A woman in an undated video while talking about the “oneness of God” and not to share God’s divine attributes with any partner, was heavily trolled by a section of people for wearing makeup and talking about Islam.
A 26 second long video, which is now viral on social media, has exposed the filth that has taken over the minds of people who think women have no right to speak about Islam or any other religion.
“Pray only to Allah, if you need anything in your life, turn to Allah, don’t visit the fake faith healers. Read Quran and pray five times a day and do not share God’s attributes with any partner. May God forgive us all.” Says the lady in the video.
The video didn’t go down well with a section of people who are habitual in finding faults in whatever comes their way on the internet.
“Nails pay nail polish lagana thk ha kya?” Wrote one troll in the comment section of the video.
Here are some of the sickening and nauseating comments posted by the trolls in the comment section of her video:
“Lipstick eyes brows nikalna sunnat hai?”
“Who have given you right to Display your Face on social Media, where From you got this Futwa, may be from Saudhi king.”
“Where is the lesson? bolna aasa hota ha bht palha khud p bee follow kro bolna sabko ata ha. see her eyebrows. lol mje ne lagta eska.bolna.koi fayda hai.”

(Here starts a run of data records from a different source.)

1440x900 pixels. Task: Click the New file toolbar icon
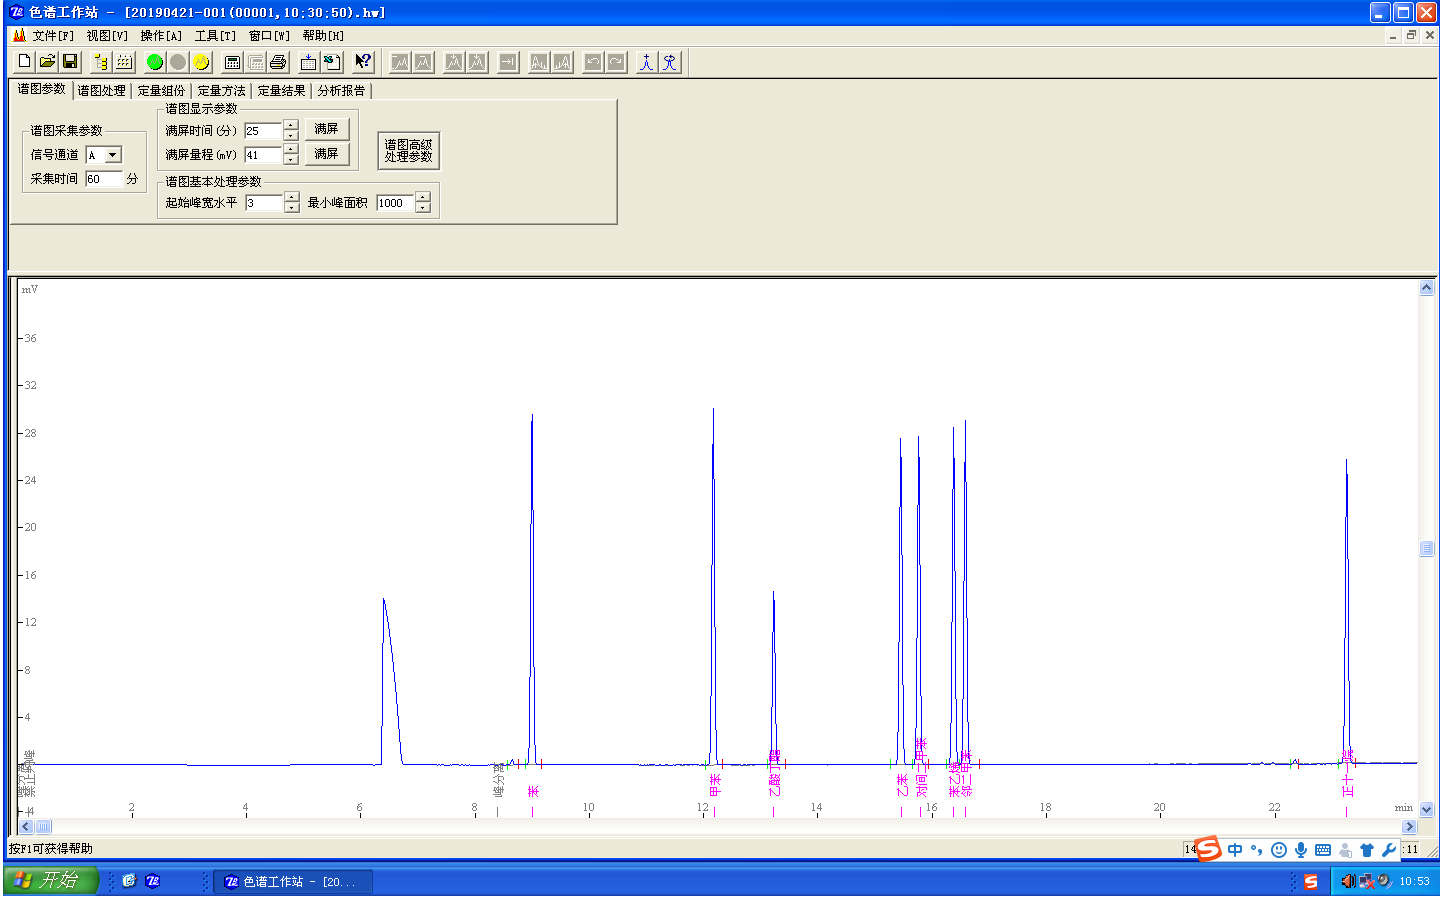25,62
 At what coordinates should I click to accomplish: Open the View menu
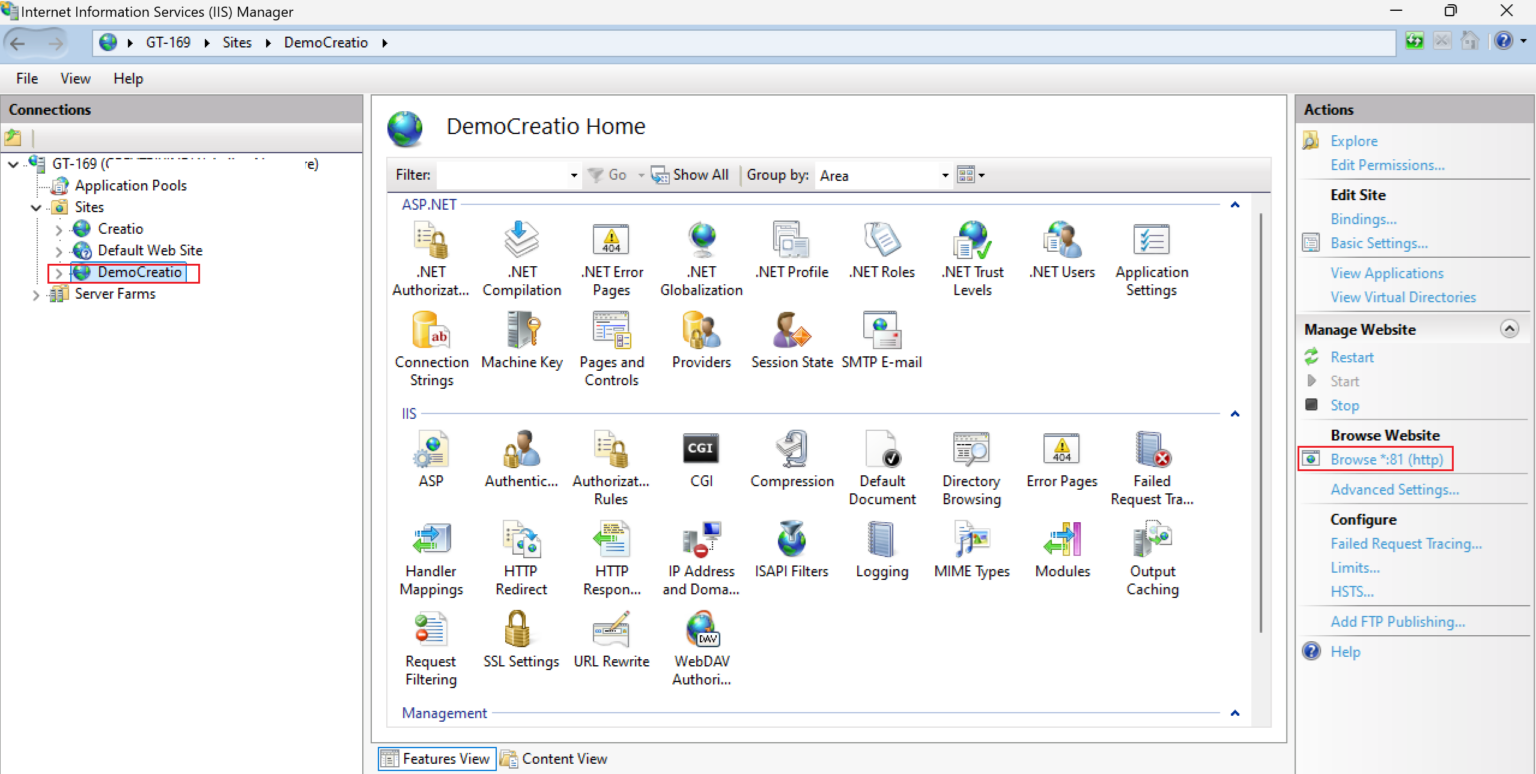point(75,78)
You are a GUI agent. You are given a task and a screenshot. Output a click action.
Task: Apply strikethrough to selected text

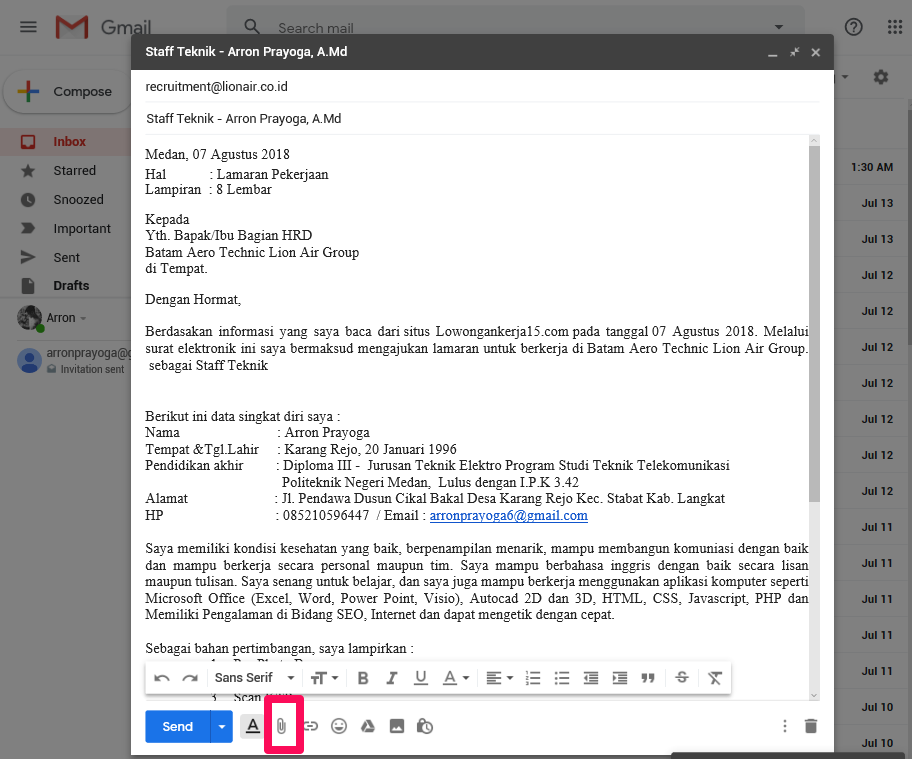(682, 677)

“Lo aek aur Shirk aur biddat ki factory se niklee hai phele apne ap par nazar martee. FIRST DESERVE AND THEN DESIRE.”
“Iske waalid sahab ne nail polish, eyebrows nikalna aur lipstick lagaana sikhaaya ha, Wah.”
“Madam g aap apne parwa karo logu ke parwa karna chod do.“
Online violence against women is essentially an extension of the offline violence directed at women owing to their gender – it targets their sexuality, reduces them to sexual objects and reinforces gender stereotypes.
Online violence often leads to women being silenced or self-censoring of their opinions because of fear of backlash. Therefore, such violence and abuse act as barriers to women being able to exercise their rights to equality and freedom of expression.
In 2017, Amnesty International conducted a study on online violence against women which showed that over 70% of women surveyed who had faced some sort of abuse online changed the way they used social media, and a third of them said they no longer post their opinions on some issues.